Correctness: Both theoretical and empirical results look correct to me.

Clarity: The paper is mostly clear but some details about the methods and the experiments are missing in the main text and are not really clarified in the supplementary material. - In the supplementary material, it is said about RF that "the only stop criterion is the impurity of the class variable, possibly leading to many leaves with a single sample". Does it mean that you stop splitting only when the impurity is zero or do you use a threshold on impurity? If you stop splitting a node only when impurity is zero, then the fact that LearnSPN is not class-factorized should not matter much as the output will be expected to be constant in almost all leaves. As already mentioned, I think it would be worth testing different pruning levels. - How is RF's mtry parameter set? (the number of features randomly selected at each node). - The term "fully factorized leaves" should be explained in the main text (unless I missed it, it's only explained in the supplementary material). - How are the distributions P(X_i) modelled in the case of fully factorized leaves? - I think that Friedman's method should be explained in the main paper and its difference with respect to GeF with fully factorized leaves should be better highlighted, as both methods appear to be quite close to me. Isn't Friedman's method strictly equivalent to fully factorized GeF when using uniform probabilities P(X_i)? I'm wondering also if Theorem 2 does not also apply to Friedman's method. I don't see why it wouldn't.

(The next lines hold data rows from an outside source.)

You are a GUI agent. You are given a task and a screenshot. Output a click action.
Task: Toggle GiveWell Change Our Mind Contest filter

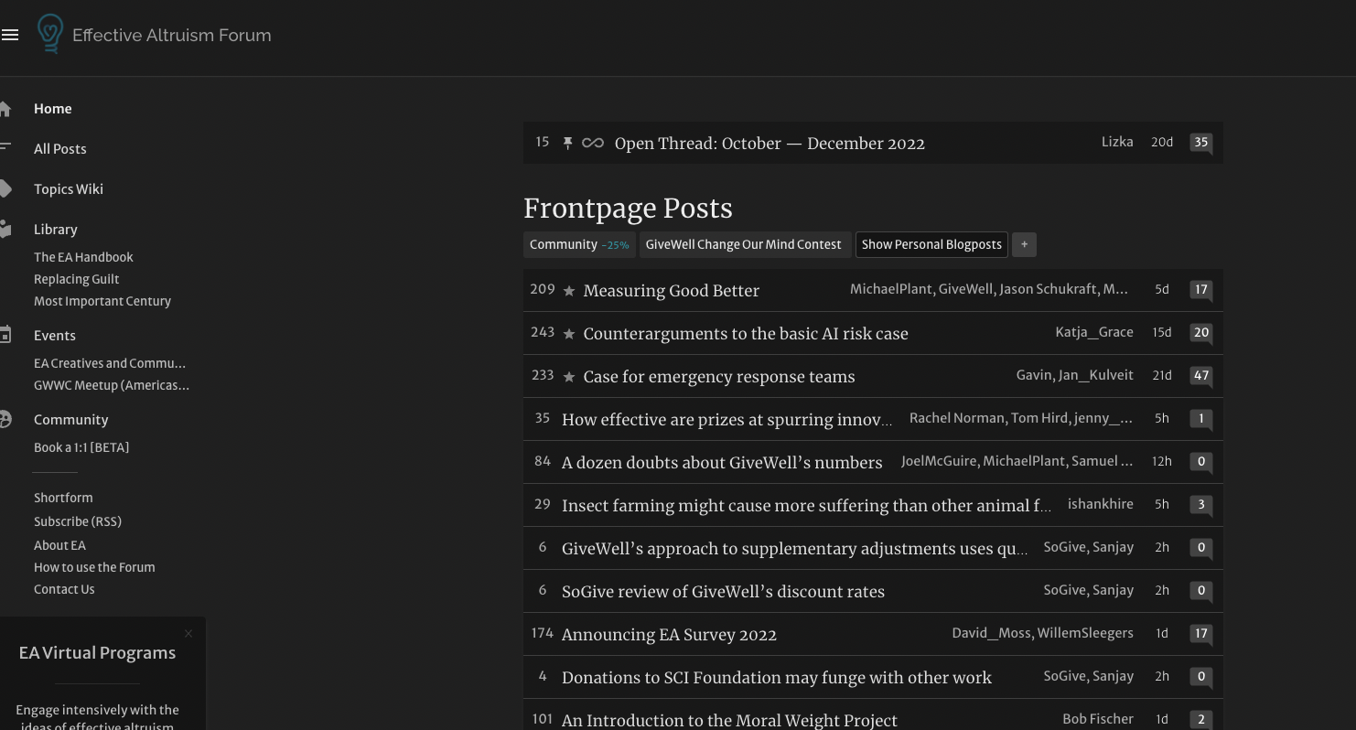click(x=743, y=244)
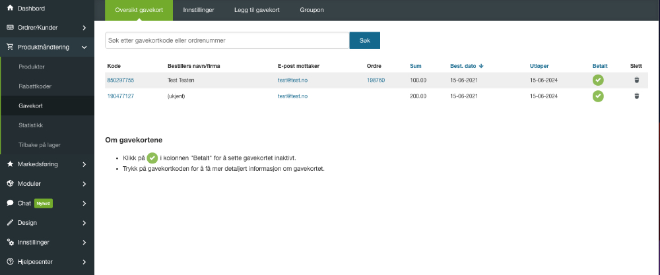Expand the Ordrer/Kunder menu chevron
The image size is (660, 275).
point(84,28)
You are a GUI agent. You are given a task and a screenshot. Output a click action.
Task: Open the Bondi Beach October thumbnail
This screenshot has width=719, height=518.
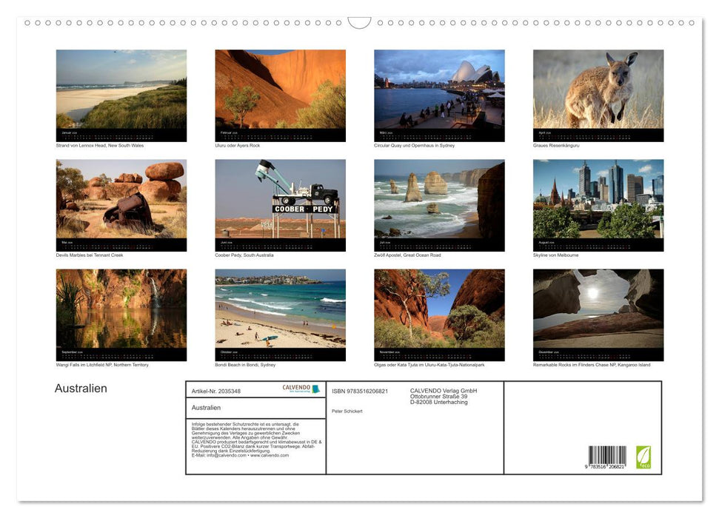coord(280,314)

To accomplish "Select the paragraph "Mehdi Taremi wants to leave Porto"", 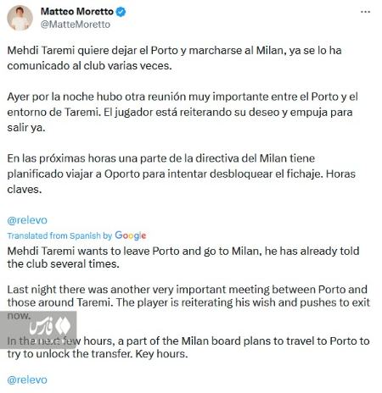I will point(183,257).
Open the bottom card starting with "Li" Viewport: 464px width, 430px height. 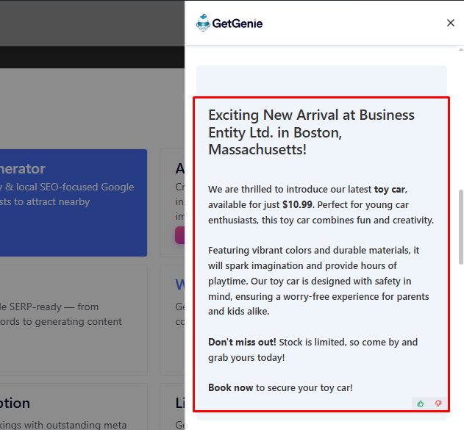pyautogui.click(x=179, y=404)
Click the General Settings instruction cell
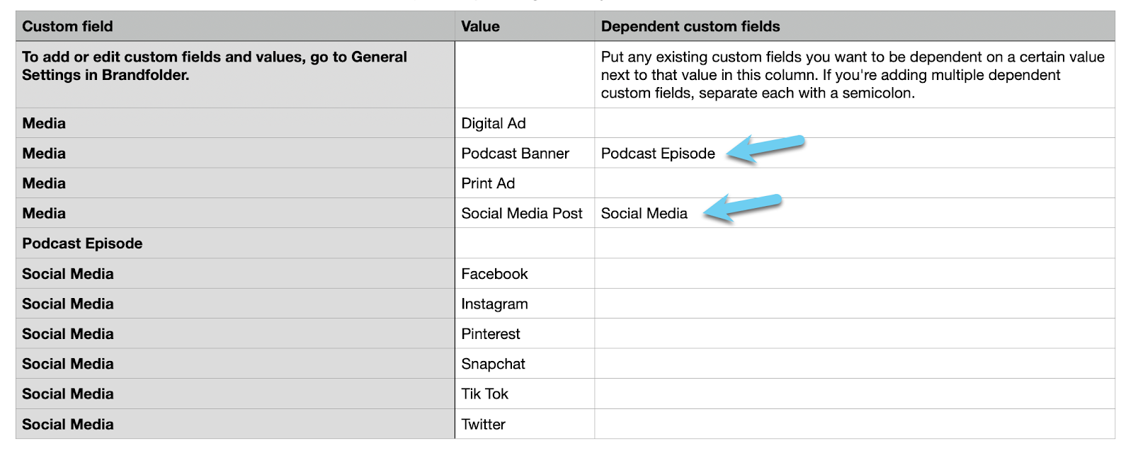Image resolution: width=1133 pixels, height=453 pixels. pyautogui.click(x=235, y=74)
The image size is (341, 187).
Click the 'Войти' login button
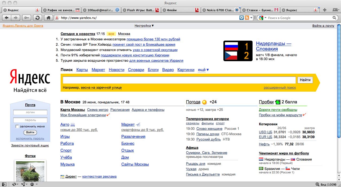coord(30,133)
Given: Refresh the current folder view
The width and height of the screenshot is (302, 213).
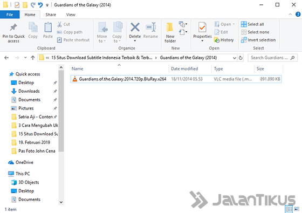Looking at the screenshot, I should (241, 58).
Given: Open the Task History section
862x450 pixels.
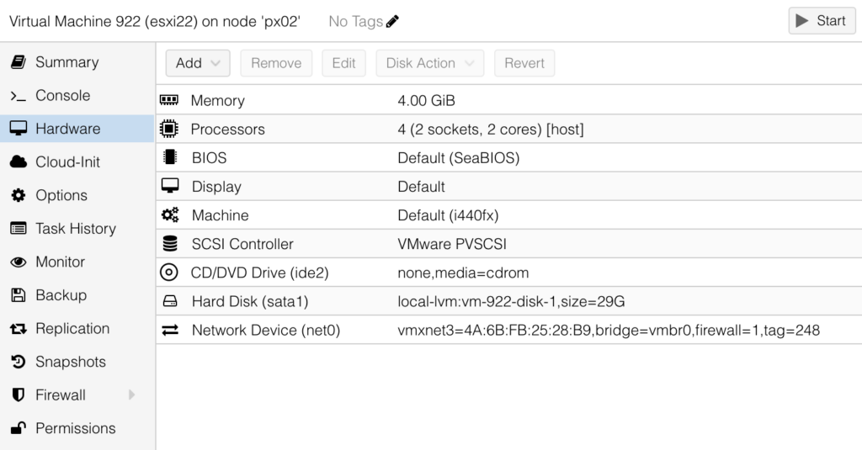Looking at the screenshot, I should pyautogui.click(x=75, y=229).
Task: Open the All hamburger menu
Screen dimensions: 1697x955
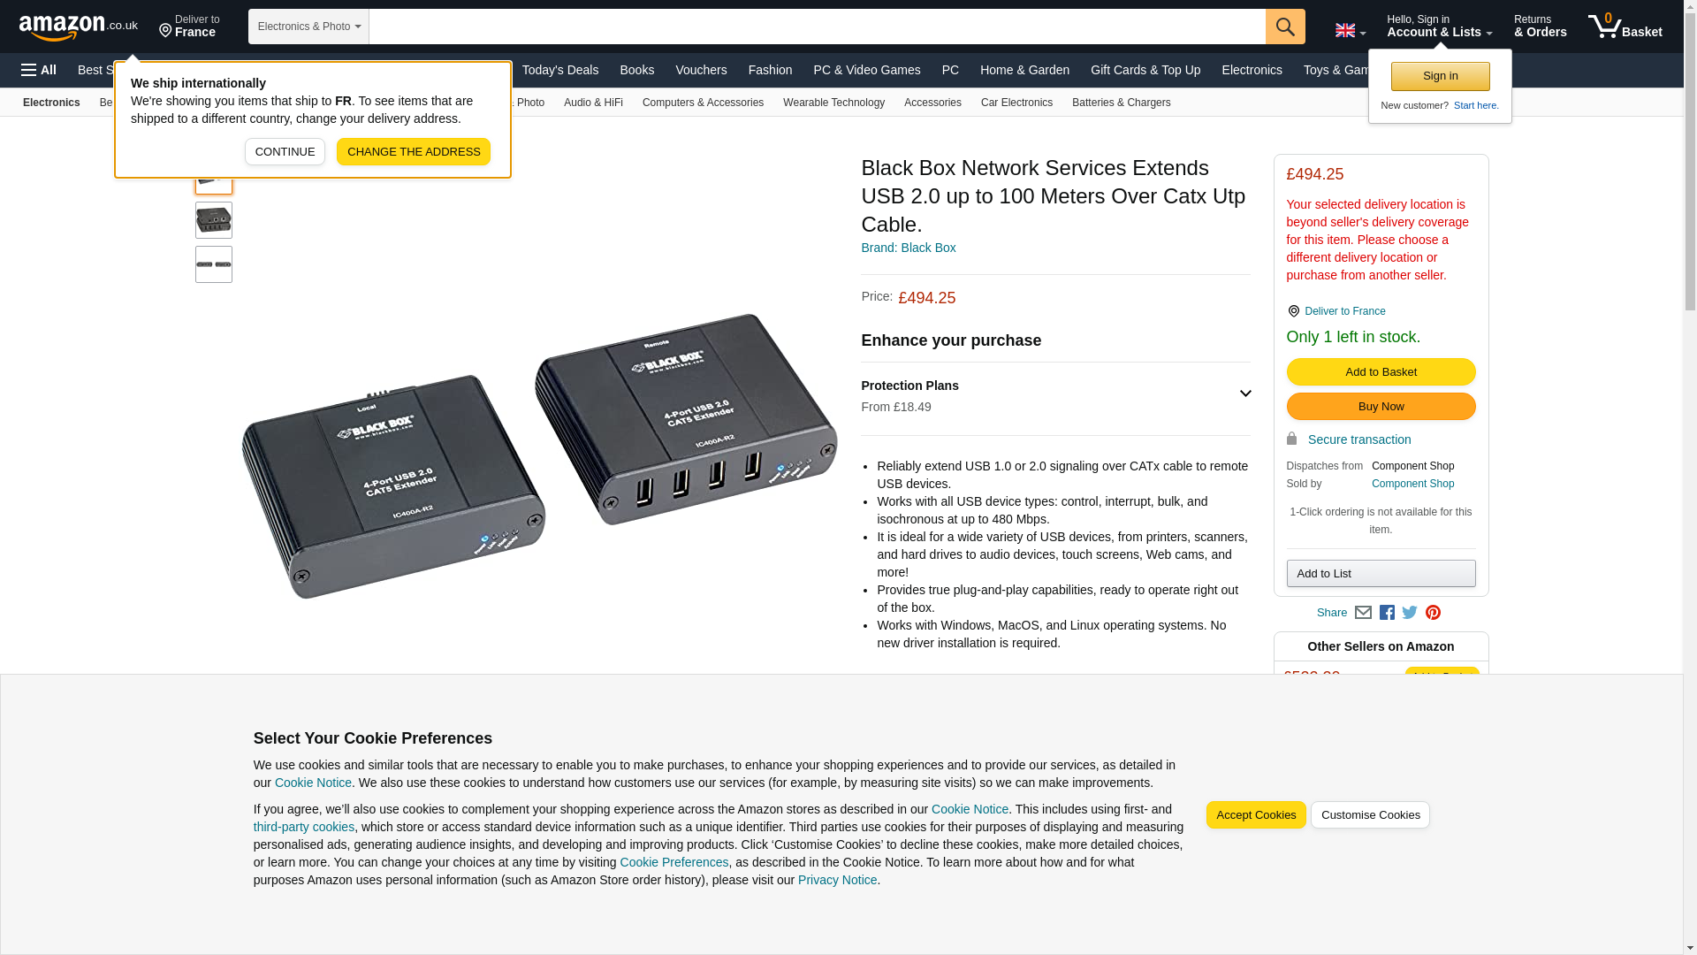Action: click(39, 70)
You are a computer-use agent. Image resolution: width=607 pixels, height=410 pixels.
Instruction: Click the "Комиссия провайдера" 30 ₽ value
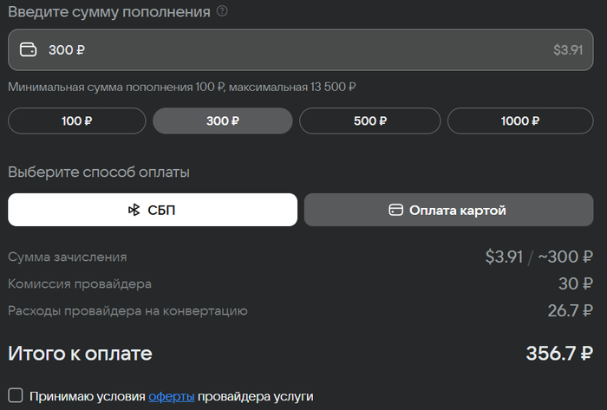coord(576,283)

Relation to Prior Work: Some more sophisticated RF based missing value imputation methods are missing in the discussions. There is for example the missForest method: Steckhoven and Bühlmann, MissForest -- non-parametric missing value imputation for mixed-type data. Bioinformatics, 28(1):112-118, 2011. It's however more related to kNN imputation than to the proposed method. More related is MERCS proposed in : Van Wolputte et al. MERCS: multi-directional ensembles of regression and classification trees, AAAI 2018. Like GeRF, this method allows to predict a given output Y from any set of inputs and it has been exploited for handling missing value and outlier detection. One difference however is that MERCS does not require a priori to identify a specific output Y and can be used to predict any variable. I think this is potentially an important advantage over GeRF that needs to choose a specific output a priori. For outlier detection, a popular method is isolation forests: Liu, Fei Tony; Ting, Kai Ming; Zhou, Zhi-Hua, "Isolation Forest". 2008 Eighth IEEE International Conference on Data Mining: 413–422.

Reproducibility: Yes

Additional Feedback: Minor comments: - Line 132: "a fraction p of all variables […] p=0.3 o p=\sqrt{m}" \sqrt{m} is not a fraction but an absolute number. - Line 230 (and at other places): I'm not sure to understand why the authors need to make the assumption that the inputs are missing at random. This is not relevant given that the algorithm treats missing data at prediction time. ** Update after the authors' response ** I thank the authors to have responded to my main comments. I still believe that the idea is interesting and that the paper can be accepted, but my initial concerns remain. Below, some more feedback about some points in the authors' response. - "As our goal is not to find the most accurate RF/GeF, we use literature defaults and defer tuning to future work" My suggestion of studying the influence of the hyper-parameters is not to get the best possible model but to better understand the method. Figure 1 in the authors' response is one step in this direction but I think more experiments are still needed, for example changing RF's mtry parameters and looking at the impact of pruning on separate datasets (do you observe a monotonic decrease of accuracy on all problems?). I actually don't really understand why no pruning is the best setting, as it leaves very few samples in each leaf for fitting the - "P(Xi) is a marginal (multinomial/normal) trained on data matching the leaf. " "Note that Friedman’s method ignores the actual values of explanatory variables…" I would have liked to have a more explicit answer about the difference between Friedman's method and GeF with fully marginalized leaves and uniform marginals. Aren't they strictly similar? - "We agree that claiming GeFs are the new SOTA for treating missing values would require further experimentation, but we do not make such a claim." You indeed did not claim that GeRFs was the new SOTA for treating missing values but, again, since this is the only application really seriously explored in the paper, I would still have liked to see experiments against SOTA in this domain, especially based on trees/forests. Also, I believe that GeFs and MERCs addressed similar goals and it makes very much sense to compare them.